The CMAs are made for crossover performances, and Beyoncé and the Dixie Chicks played off each other’s energy as they sang “Daddy Lessons,” a country-inspired track from Beyoncé’s “Lemonade” album that the Chicks played on tour all summer. It was a triumphant return for the trio members, who have been a scarce presence in country music in the last decade, thanks to the Natalie Maines-George W. Bush comment controversy.
You have to give the co-hosts credit for their commitment to the bit. Much of their monologue was devoted to the endless presidential election, with a “This election is taking forever and ever, amen,” joke, playing off Travis’s famous song. Paisley also did his best Donald Trump impression, leaning into the microphone to say “WRONG” or “LIES” as Underwood talked, and then declared the show rigged. And yes, there were “basket of deplorables” and “nasty woman” jokes, too.
As country music writer Grady Smith pointed out, Morris — the 26-year-old Texas breakout artist who made a splash this year — got a huge sales bump from the show, with her debut album spiking to No. 2 on iTunes. That’s likely the result of a riveting performance of her debut hit single “My Church,” along with the Preservation Hall Jazz Band and the McCrary Sisters, which also shot up iTunes.
She also won new artist of the year: “Y’all, I can’t win this award after performing. I’m gonna fall apart,” Morris said to the crowd, in tears. “Last year, I sat across the street at a bar and watched this show. I never thought as a songwriter I’d be standing here today.”
A mash-up of “Remember When” and “Troubadour” was something we never knew we needed until this show — and the country stars rocking out in the audience, from Lady Antebellum to Eric Paslay, seemed to agree.
Jennifer Nettles, Kacey Musgraves, Martina McBride and Carrie Underwood perfected this medley (along with a cappella group Pentatonix), with “9 to 5,” “Jolene,” “Here You Come Again” and a group version of “I Will Always Love You.”

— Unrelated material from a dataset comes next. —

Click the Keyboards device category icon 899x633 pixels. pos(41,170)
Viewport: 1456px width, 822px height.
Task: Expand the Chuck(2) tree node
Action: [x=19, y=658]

The much-loved Chris Stapleton took home two awards (male vocalist and music video), which was the most of anyone; the other prizes were pretty varied. While unstoppable Florida Georgia Line could have feasibly won the vocal duo of the year trophy until the end of time, acclaimed Maryland sibling duo Brothers Osborne shocked the room when they were awarded the prize. No one was more surprised than they were.
“We sat behind Florida Georgia Line. I thought for sure I’d congratulate them tonight,” TJ Osborne joked. Meanwhile, industry favorite Garth Brooks landed the coveted entertainer of the year, while Carrie Underwood broke Miranda Lambert’s six-year female vocalist winning streak. (No offense to Lambert, but it’s about time.)
Dolly Parton accepts the Willie Nelson Lifetime Achievement Award at the 50th annual CMA Awards.
Complete list of winners:
Entertainer of the year
Garth Brooks (winner)
Male vocalist of the year
Chris Stapleton (winner)
Female vocalist of the year
Carrie Underwood (winner)
New artist of the year
Maren Morris (winner)
Album of the year
Dierks Bentley, “Black”
Eric Church, “Mr. Misunderstood” (winner)
Maren Morris, “Hero”
Keith Urban, “Ripcord”
Carrie Underwood, “Storyteller”
Single of the year
“Record Year,” Eric Church
“Humble and Kind,” Tim McGraw
“My Church,” Maren Morris
“Die a Happy Man,” Thomas Rhett (winner)
“Nobody to Blame,” Chris Stapleton
Song of the year
“Burning House,” Cam (written by Camaron Ochs, Tyler Johnson, Jeff Bhasker)
“Record Year,” Eric Church (written by Eric Church and Jeff Hyde)
“Humble and Kind,” Tim McGraw (written by Lori McKenna) (winner)
“My Church,” Maren Morris (written by Busbee and Maren Morris)
“Die a Happy Man,” Thomas Rhett (written by Sean Douglas, Thomas Rhett and Joe Spargur)
Vocal group of the year
Little Big Town (winner)
Zac Brown Band
Vocal duo of the year
Brothers Osborne (winner)
Dan + Shay
Florida Georgia Line
Joey + Rory
Maddie & Tae
Musical event of the year
“Different For Girls,” Dierks Bentley feat. Elle King (winner)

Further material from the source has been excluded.